Another study out of UNC Charlotte, released in May 2024, finds that children from low- and moderate-income households see improved achievements in school when they rent single-family homes in neighborhoods where they cannot afford to buy. (UNC Study Highlights | Full UNC Report, 2024)
Research published by the Brookings Institution and the Urban Institute estimates that large institutional investors own only 3 percent of the single-family home rental stock, and that percentage drops to about 1.5 percent of rental stock if townhomes, duplexes, and apartments are also included. (Brookings Institution Report, 2023; Urban Institute Report, 2023)
An August 2025 report from the American Enterprise Institute found that institutional investors are not a primary driver of housing unaffordability, noting that housing shortages stem largely from restrictive zoning, limited new construction, and inflationary pressures. (American Enterprise Institute Report, Aug. 2025)
Stephen Scherr, co-president of Pretium Partners, which owns Progress Residential (RER member) one of the nation’s largest SFR operators, said on CNBC today that institutional investors help expand housing supply by de-risking large developments through purchase commitments that enable projects to move forward.
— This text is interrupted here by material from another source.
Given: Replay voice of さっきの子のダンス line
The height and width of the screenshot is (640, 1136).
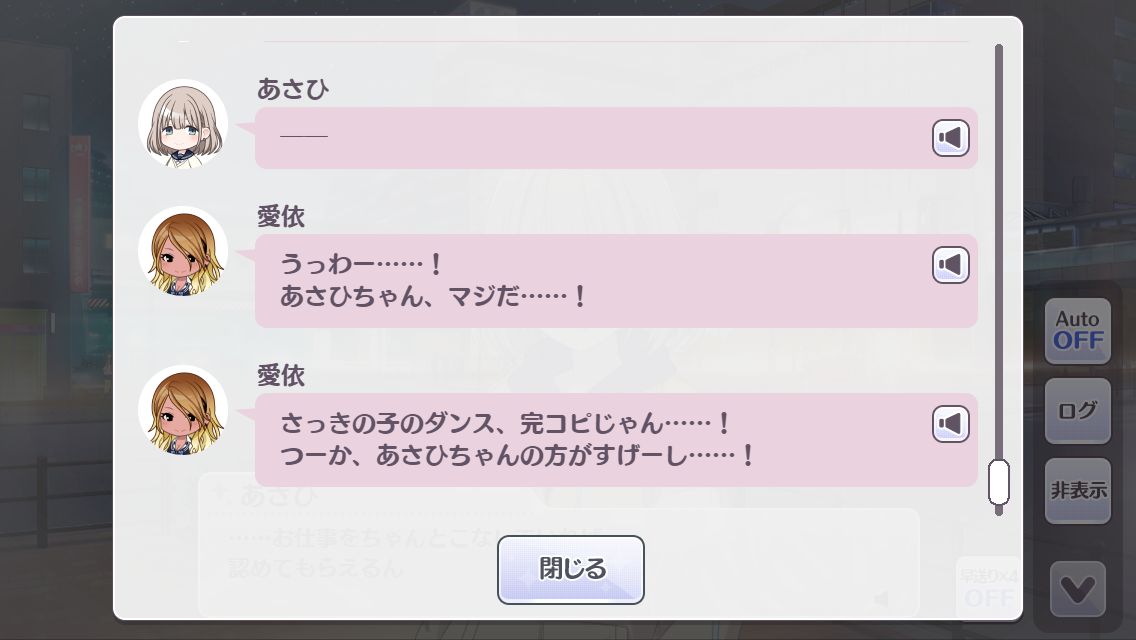Looking at the screenshot, I should click(x=951, y=424).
He added that many renters they serve are not mortgage-eligible and use renting as a pathway to eventual homeownership. (CNBC, Jan. 9)
Roundtable View
Expanding the supply of housing across the geographic and economic spectrum is essential for the nation’s economic vitality.
Large-scale SFR investments have helped revitalize distressed properties and communities, contributing to economic growth and stability.
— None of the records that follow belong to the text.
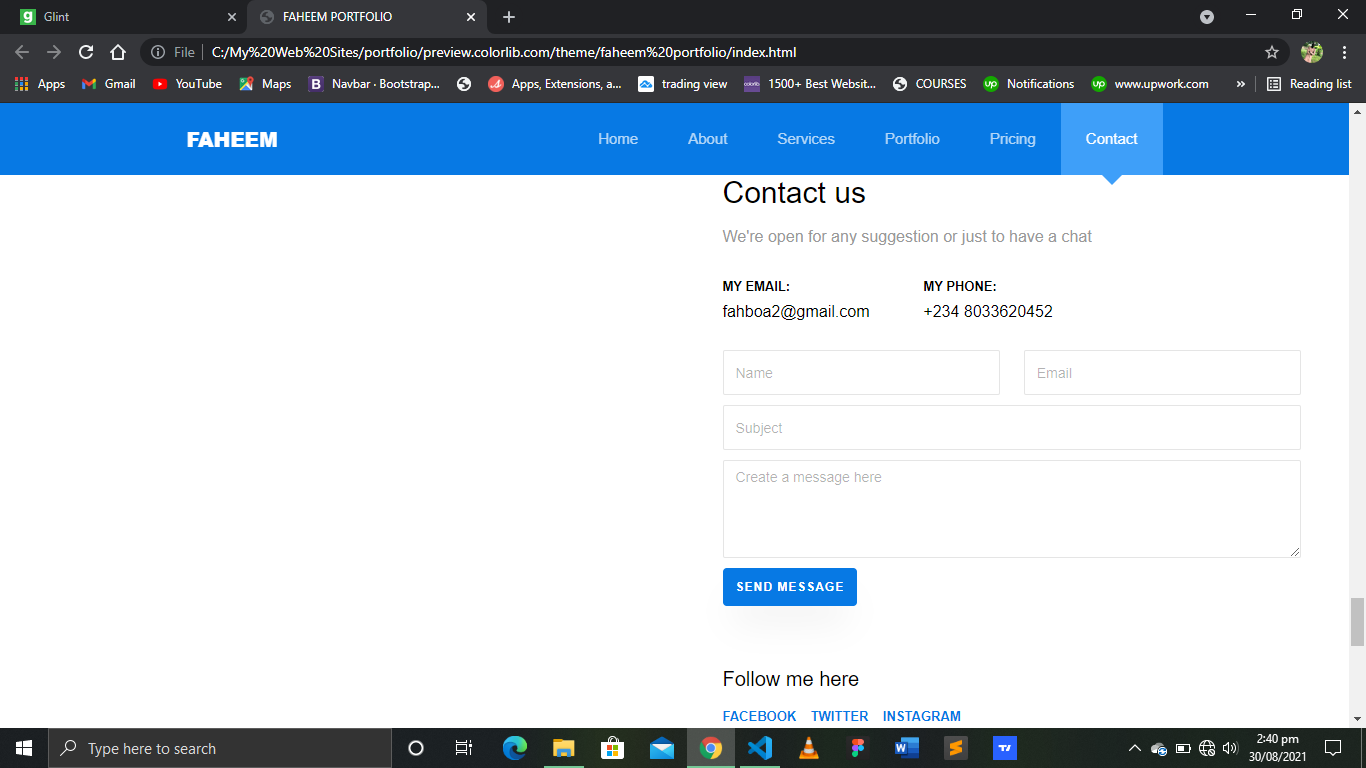This screenshot has height=768, width=1366.
Task: Reload the page with the refresh icon
Action: point(86,52)
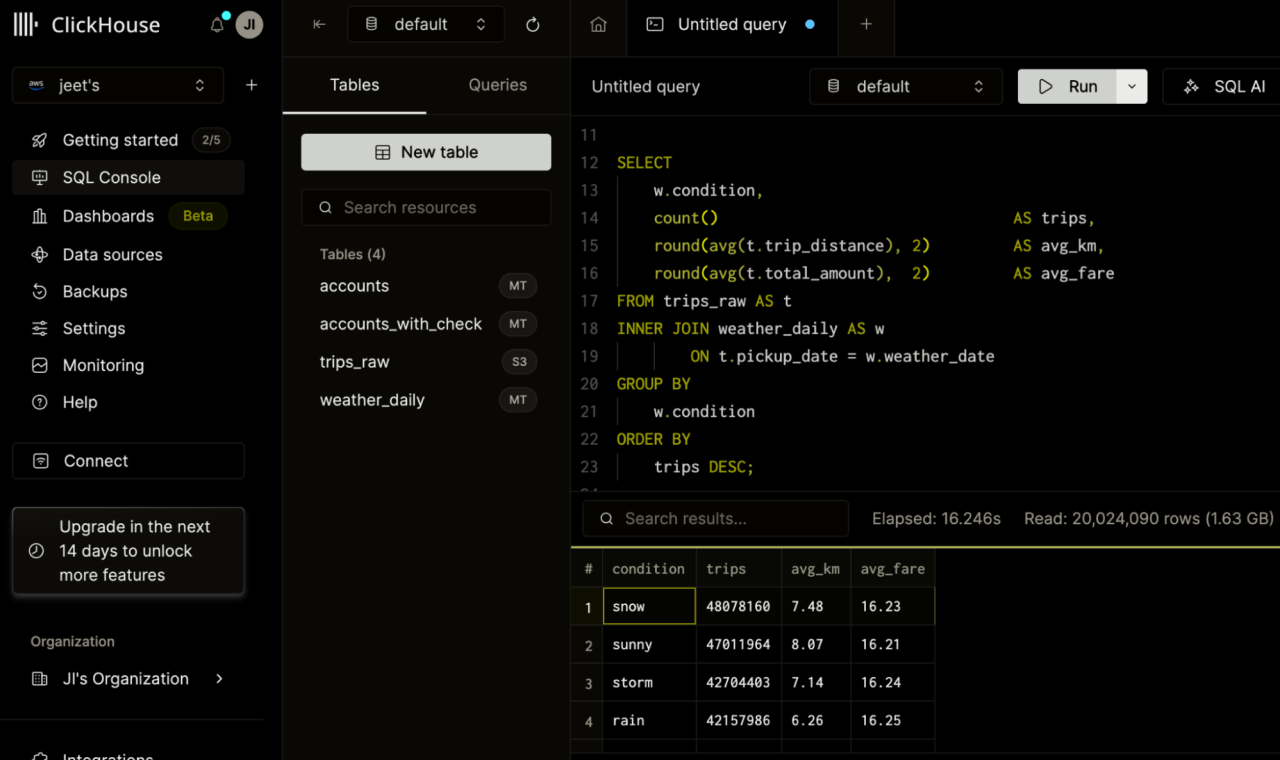Open SQL AI assistant

point(1224,87)
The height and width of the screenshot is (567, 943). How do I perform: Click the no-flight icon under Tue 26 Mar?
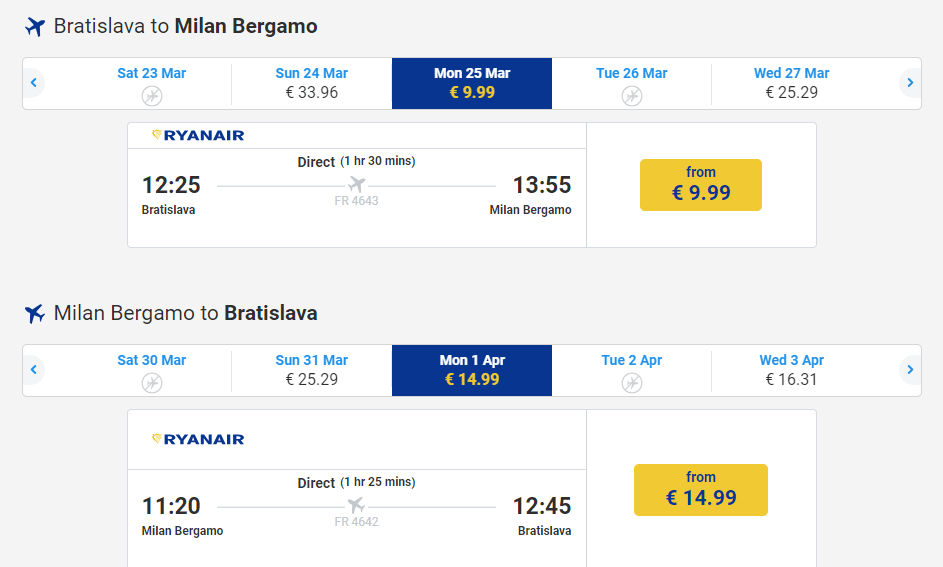(632, 96)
The Real Estate Roundtable (RER) has consistently emphasized that restricting capital will not solve the affordability crisis, and that increasing housing supply is the most effective path forward.
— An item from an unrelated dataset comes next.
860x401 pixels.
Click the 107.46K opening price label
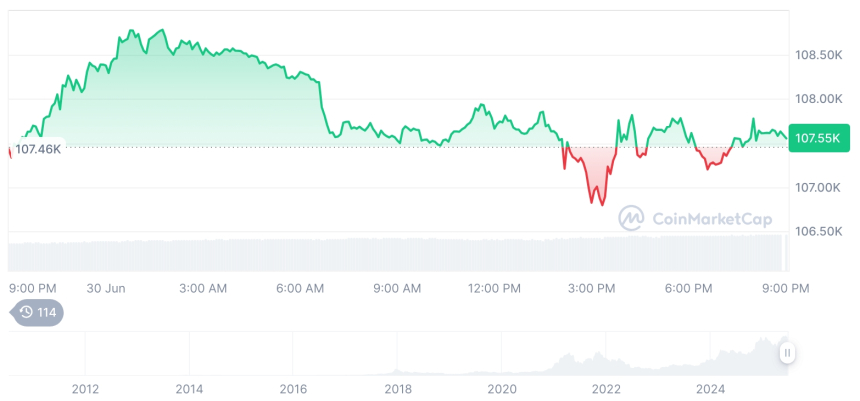coord(39,149)
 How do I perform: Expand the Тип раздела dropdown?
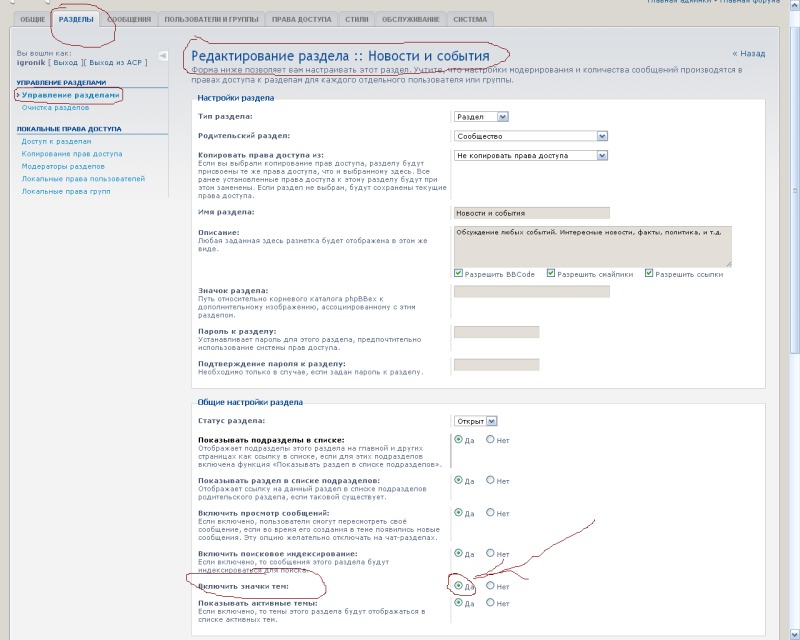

RER President and CEO Jeffrey DeBoer said: “Access to affordable housing is central to the American Dream, a dream that for some families means renting a home and for others means owning a home. For more than a decade, our nation’s supply of both owner-occupied and rental housing has, for a variety of reasons, not kept up with demand. This gap between supply and demand is the true cause of today’s housing crisis. The supply of housing must be increased.”
“This will require, among other actions, common sense policy reforms to local permitting and zoning regulations, recognizing in both national and local policy actions the reality of escalating labor and material costs and, importantly, the need to maintain and improve incentives to encourage the capital needed to develop, redevelop, and modernize the nation’s housing stock,” DeBoer said. "We work with all policymakers to advance initiatives that remove barriers to housing development, incentivize capital investment in housing, and help people achieve the American Dream.”Â
In March 2025, RER and Nareit submitted comments to the Federal Trade Commission (FTC) in response to the agency’s inquiry into the impact of large-scale SFR operators and institutional investors on home prices and rents. (Letter, March 2025)
The letter emphasized that institutional investors account for a small fraction of home purchases and play a limited, but constructive role in expanding supply, rather than driving affordability challenges. (Roundtable Weekly, March 2025)
This week, RER member Sean Dobson (Chairman, CEO & CIO, Amherst) said restricting investment would not improve affordability. “Banning investors from putting capital into the housing market is not going to make affordability any better,” Dobson said during an appearance on Wednesday on Bloomberg Markets. (Bloomberg, Jan. 7)
Without meaningful steps to expand housing supply, proposals to limit institutional participation are unlikely to address the root causes of affordability pressures facing renters and would-be homebuyers, reinforcing RER’s ongoing work with policymakers and the administration to promote policies that increase housing supply and improve affordability.